E3SM-Project / E3SM

Energy Exascale Earth System Model source code. NOTE: use "maint" branches for your work. Head of master is not validated.
https://docs.e3sm.org/E3SM
Other
352 stars 360 forks source link

what ocean and sea ice initialization files should we be using? #1580

Closed worleyph closed 7 years ago

worleyph commented 7 years ago

This question first occurs in issue #1547 (posed by @ndkeen ) , but wanted to give it its own home. This is a question for the science and coupled groups, but impacts the performance group (among others).

The current ocean (and sea ice) iniitalization files for the water cycle compsets are not recognized as pnetcdf files within PIO, and the netcdf file reads used instead take a long time, making initialization very expensive. The ocean group provided new files that do not have this problem, but these files generate warnings (both for G and water cycle compsets) of the form

 ERROR: Warning: abs(sum(h)-bottomDepth)>2m. Most likely, initial layerThickness does not match bottomDepth.

when used with current master.

Is there a timeline for updating the water cycle compset definitions to use "true" pnetcdf files? And do the warnings about the ocean initial data impact the performance of the model? Would hate to be using data for these runs to optimize they code performance when they are not representative of production runs.

rljacob commented 7 years ago

@jayeshkrishna is PIO somehow mis-identifying the file? I didn't think "pnetcdf" was a file format. There is cdf-2 or cdf-5, etc.

worleyph commented 7 years ago

Repeating relevant comments from issue #1547:

In the PIO funtion open_nf (in file ionf_mod.F90) is logic to try to open a file using a given PIO type. If this fails, then the PIO type is changed. For oRRS18to6v3.170111.nc, the PIO file type starts as '5' (== PIO_iotype_pnetcdf). However, the error return from

ierr = nfmpi_open(File%iosystem%IO_comm,fname,amode,File%iosystem%info,File%fh)

is -51, and the PIO type is then changed to '8' (== pio_iotype_netcdf4p).

... The error (-51) is

PARAMETER (NF_ENOTNC = -51) ! Not a netcdf file

(but this file can then be opened and read with pio_iotype_netcdf4p option).
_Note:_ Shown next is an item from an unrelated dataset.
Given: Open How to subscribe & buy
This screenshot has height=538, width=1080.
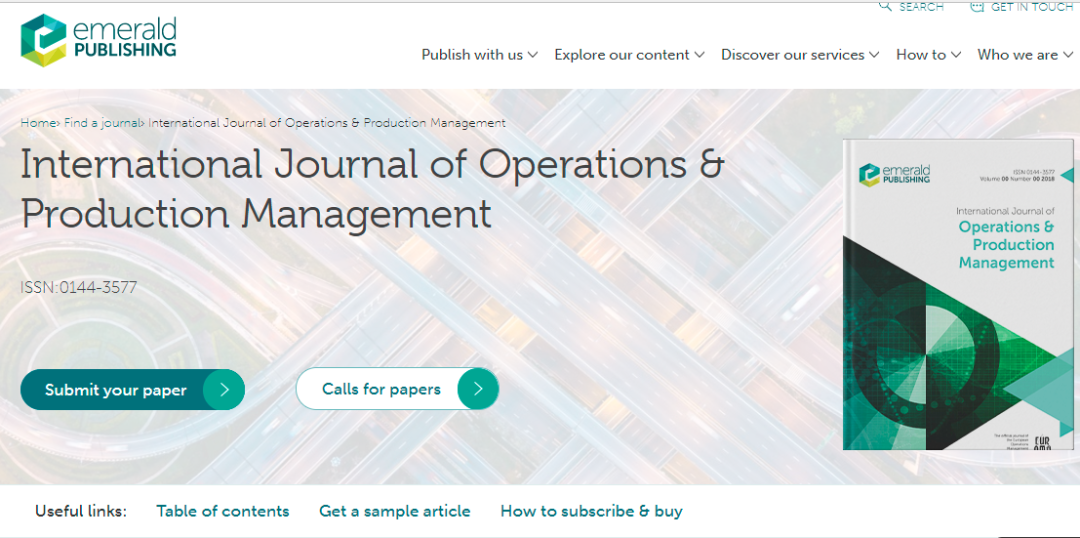Looking at the screenshot, I should [591, 511].
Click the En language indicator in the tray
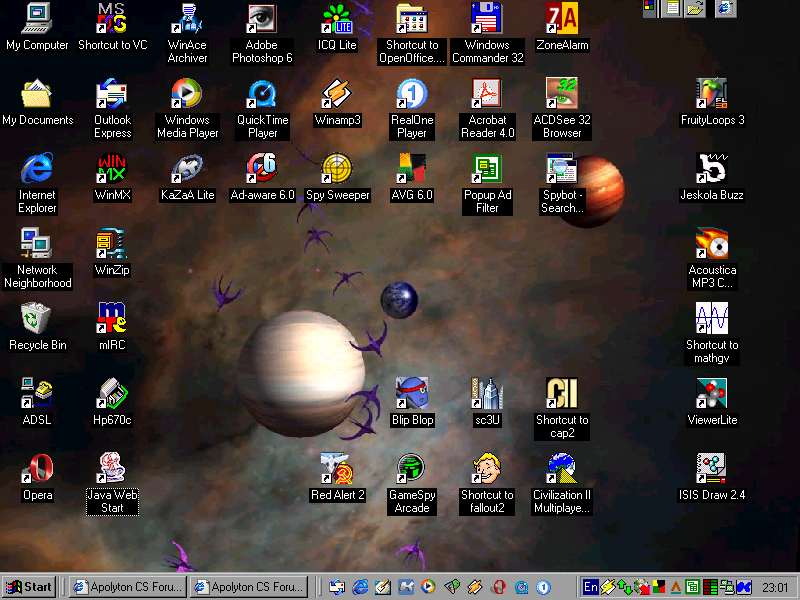 pyautogui.click(x=591, y=587)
ndkeen commented 7 years ago

Thanks Pat. Just adding a note: @vanroekel told me at the all-hands meeting we would give me a streams file (hopefully both a ocean and ice) that he thought was consistent. What I thought I heard Luke say was that if we were going to use files such as these (in streams.ocean and streams.cice):

/global/cscratch1/sd/lvroekel/mpaso.rst.0039-01-01_00000.nc
/global/cscratch1/sd/lvroekel/mpascice.rst.0039-01-01_00000.nc

which seem to allow faster init times (at least for OCN), then there is another filename entry in one of those files that must be changed for consistency and potentially avoiding errors.

worleyph commented 7 years ago

Thanks for the update. The coupled group should also weigh in, and hopefully change the compset definitions. Faster initialization (to this degree) is also important for production runs.

PeterCaldwell commented 7 years ago

I 100% agree that we should be using pnetcdf files rather than netcdf because the performance impact of this choice is huge. I also agree that we need to make sure the new files we have are producing credible answers. Thanks for bringing this issue up, @worleyph and @ndkeen ! I don't know anything about which files would be correct vs wrong. @jonbob , @vanroekel , @mark-petersen - Could you talk amongst yourselves and assign someone to sort this out (as a "critical path" task?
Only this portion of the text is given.